- **WHAT IS EXPECTED**: Reproduce all of the items below with every instance of "Privacy Policy" renamed to "Privacy Notice". Leave all other text unchanged.

(Dataset items)
---*---

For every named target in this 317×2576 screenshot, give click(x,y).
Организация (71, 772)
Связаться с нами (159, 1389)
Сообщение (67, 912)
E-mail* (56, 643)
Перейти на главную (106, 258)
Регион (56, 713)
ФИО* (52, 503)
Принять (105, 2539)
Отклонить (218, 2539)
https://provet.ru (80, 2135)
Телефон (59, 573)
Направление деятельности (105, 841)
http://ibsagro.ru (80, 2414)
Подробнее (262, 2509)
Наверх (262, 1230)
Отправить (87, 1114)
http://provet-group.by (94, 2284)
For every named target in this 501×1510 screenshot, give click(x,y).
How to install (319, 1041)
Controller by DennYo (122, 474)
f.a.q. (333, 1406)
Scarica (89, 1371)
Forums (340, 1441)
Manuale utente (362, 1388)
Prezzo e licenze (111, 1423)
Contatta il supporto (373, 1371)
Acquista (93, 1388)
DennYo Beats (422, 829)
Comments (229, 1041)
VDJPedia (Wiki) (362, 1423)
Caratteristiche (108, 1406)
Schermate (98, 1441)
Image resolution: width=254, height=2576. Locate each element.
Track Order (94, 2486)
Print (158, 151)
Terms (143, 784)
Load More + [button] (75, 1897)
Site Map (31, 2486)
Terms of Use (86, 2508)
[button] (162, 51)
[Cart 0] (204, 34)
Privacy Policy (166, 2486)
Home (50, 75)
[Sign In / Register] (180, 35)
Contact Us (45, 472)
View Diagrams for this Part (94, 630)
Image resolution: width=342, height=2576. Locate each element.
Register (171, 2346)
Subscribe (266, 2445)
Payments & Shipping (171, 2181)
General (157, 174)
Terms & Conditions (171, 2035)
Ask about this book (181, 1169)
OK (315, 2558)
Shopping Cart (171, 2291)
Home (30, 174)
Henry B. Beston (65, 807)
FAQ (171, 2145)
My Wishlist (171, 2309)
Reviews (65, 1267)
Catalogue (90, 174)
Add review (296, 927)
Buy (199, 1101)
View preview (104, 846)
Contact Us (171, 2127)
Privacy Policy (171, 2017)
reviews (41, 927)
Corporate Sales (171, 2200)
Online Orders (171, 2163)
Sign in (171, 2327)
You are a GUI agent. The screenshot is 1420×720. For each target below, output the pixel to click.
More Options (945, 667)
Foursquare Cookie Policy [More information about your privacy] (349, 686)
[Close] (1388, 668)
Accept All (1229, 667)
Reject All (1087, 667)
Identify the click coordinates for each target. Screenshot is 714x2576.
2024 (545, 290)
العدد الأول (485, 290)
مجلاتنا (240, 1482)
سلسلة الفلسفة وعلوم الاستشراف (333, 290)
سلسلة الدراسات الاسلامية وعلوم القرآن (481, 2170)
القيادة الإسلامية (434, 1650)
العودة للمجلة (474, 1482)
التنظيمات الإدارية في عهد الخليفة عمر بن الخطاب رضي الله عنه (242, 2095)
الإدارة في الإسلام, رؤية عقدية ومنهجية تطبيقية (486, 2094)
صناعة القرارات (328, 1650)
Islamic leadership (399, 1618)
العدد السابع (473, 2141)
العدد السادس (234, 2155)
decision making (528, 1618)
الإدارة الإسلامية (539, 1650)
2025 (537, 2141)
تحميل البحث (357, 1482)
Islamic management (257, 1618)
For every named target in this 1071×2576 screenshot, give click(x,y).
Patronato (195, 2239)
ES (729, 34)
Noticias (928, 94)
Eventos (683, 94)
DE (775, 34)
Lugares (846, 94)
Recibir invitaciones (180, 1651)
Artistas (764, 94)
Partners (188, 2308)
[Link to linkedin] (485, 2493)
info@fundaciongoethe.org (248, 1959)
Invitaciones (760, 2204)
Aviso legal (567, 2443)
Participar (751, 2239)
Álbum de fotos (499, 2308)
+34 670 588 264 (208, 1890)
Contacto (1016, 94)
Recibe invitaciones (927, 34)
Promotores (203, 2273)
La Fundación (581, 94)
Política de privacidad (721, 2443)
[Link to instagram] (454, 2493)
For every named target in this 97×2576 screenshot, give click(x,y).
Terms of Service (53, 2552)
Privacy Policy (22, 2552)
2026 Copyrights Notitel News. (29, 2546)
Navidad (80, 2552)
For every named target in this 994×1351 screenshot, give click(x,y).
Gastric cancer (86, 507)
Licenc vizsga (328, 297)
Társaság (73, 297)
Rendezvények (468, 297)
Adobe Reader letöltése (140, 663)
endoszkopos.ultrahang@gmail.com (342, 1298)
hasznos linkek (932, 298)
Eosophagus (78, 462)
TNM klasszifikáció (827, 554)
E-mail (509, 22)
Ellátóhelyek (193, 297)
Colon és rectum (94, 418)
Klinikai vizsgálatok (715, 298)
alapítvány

---*---

- **RESULT FOR THIS TASK**:
For every named target in this 317×2576 screenshot, give click(x,y).
Организация (71, 772)
Связаться с нами (159, 1389)
Сообщение (67, 912)
E-mail* (56, 643)
Перейти на главную (106, 258)
Регион (56, 713)
ФИО* (52, 503)
Принять (105, 2539)
Отклонить (218, 2539)
https://provet.ru (80, 2135)
Телефон (59, 573)
Направление деятельности (105, 841)
http://ibsagro.ru (80, 2414)
Подробнее (262, 2509)
Наверх (262, 1230)
Отправить (87, 1114)
http://provet-group.by (94, 2284)
For every named target in this 501×1510 screenshot, give click(x,y).
How to install (319, 1041)
Controller by DennYo (122, 474)
f.a.q. (333, 1406)
Scarica (89, 1371)
Forums (340, 1441)
Manuale utente (362, 1388)
Prezzo e licenze (111, 1423)
Contatta il supporto (373, 1371)
Acquista (93, 1388)
DennYo Beats (422, 829)
Comments (229, 1041)
VDJPedia (Wiki) (362, 1423)
Caratteristiche (108, 1406)
Schermate (98, 1441)
Image resolution: width=254, height=2576. Locate each element.
Track Order (94, 2486)
Print (158, 151)
Terms (143, 784)
Load More + [button] (75, 1897)
Site Map (31, 2486)
Terms of Use (86, 2508)
[button] (162, 51)
[Cart 0] (204, 34)
Privacy Notice (166, 2486)
Home (50, 75)
[Sign In / Register] (180, 35)
Contact Us (45, 472)
View Diagrams for this Part (94, 630)
Image resolution: width=342, height=2576. Locate each element.
Register (171, 2346)
Subscribe (266, 2445)
Payments & Shipping (171, 2181)
General (157, 174)
Terms & Conditions (171, 2035)
Ask about this book (181, 1169)
OK (315, 2558)
Shopping Cart (171, 2291)
Home (30, 174)
Henry B. Beston (65, 807)
FAQ (171, 2145)
My Wishlist (171, 2309)
Reviews (65, 1267)
Catalogue (90, 174)
Add review (296, 927)
Buy (199, 1101)
View preview (104, 846)
Contact Us (171, 2127)
Privacy Notice (171, 2017)
reviews (41, 927)
Corporate Sales (171, 2200)
Online Orders (171, 2163)
Sign in (171, 2327)
You are a GUI agent. The screenshot is 1420×720. For each target below, output the pixel to click.
More Options (945, 667)
Foursquare Cookie Policy [More information about your privacy] (349, 686)
[Close] (1388, 668)
Accept All (1229, 667)
Reject All (1087, 667)
Identify the click coordinates for each target. Screenshot is 714x2576.
2024 (545, 290)
العدد الأول (485, 290)
مجلاتنا (240, 1482)
سلسلة الفلسفة وعلوم الاستشراف (333, 290)
سلسلة الدراسات الاسلامية وعلوم القرآن (481, 2170)
القيادة الإسلامية (434, 1650)
العودة للمجلة (474, 1482)
التنظيمات الإدارية في عهد الخليفة عمر بن الخطاب رضي الله عنه (242, 2095)
الإدارة في الإسلام, رؤية عقدية ومنهجية تطبيقية (486, 2094)
صناعة القرارات (328, 1650)
Islamic leadership (399, 1618)
العدد السابع (473, 2141)
العدد السادس (234, 2155)
decision making (528, 1618)
الإدارة الإسلامية (539, 1650)
2025 (537, 2141)
تحميل البحث (357, 1482)
Islamic management (257, 1618)
For every named target in this 1071×2576 screenshot, give click(x,y).
Patronato (195, 2239)
ES (729, 34)
Noticias (928, 94)
Eventos (683, 94)
DE (775, 34)
Lugares (846, 94)
Recibir invitaciones (180, 1651)
Artistas (764, 94)
Partners (188, 2308)
[Link to linkedin] (485, 2493)
info@fundaciongoethe.org (248, 1959)
Invitaciones (760, 2204)
Aviso legal (567, 2443)
Participar (751, 2239)
Álbum de fotos (499, 2308)
+34 670 588 264 (208, 1890)
Contacto (1016, 94)
Recibe invitaciones (927, 34)
Promotores (203, 2273)
La Fundación (581, 94)
Política de privacidad (721, 2443)
[Link to instagram] (454, 2493)
For every named target in this 97×2576 screenshot, give click(x,y).
Terms of Service (53, 2552)
Privacy Notice (22, 2552)
2026 Copyrights Notitel News. (29, 2546)
Navidad (80, 2552)
For every named target in this 994×1351 screenshot, give click(x,y).
Gastric cancer (86, 507)
Licenc vizsga (328, 297)
Társaság (73, 297)
Rendezvények (468, 297)
Adobe Reader letöltése (140, 663)
endoszkopos.ultrahang@gmail.com (342, 1298)
hasznos linkek (932, 298)
Eosophagus (78, 462)
TNM klasszifikáció (827, 554)
E-mail (509, 22)
Ellátóhelyek (193, 297)
Colon és rectum (94, 418)
Klinikai vizsgálatok (715, 298)
alapítvány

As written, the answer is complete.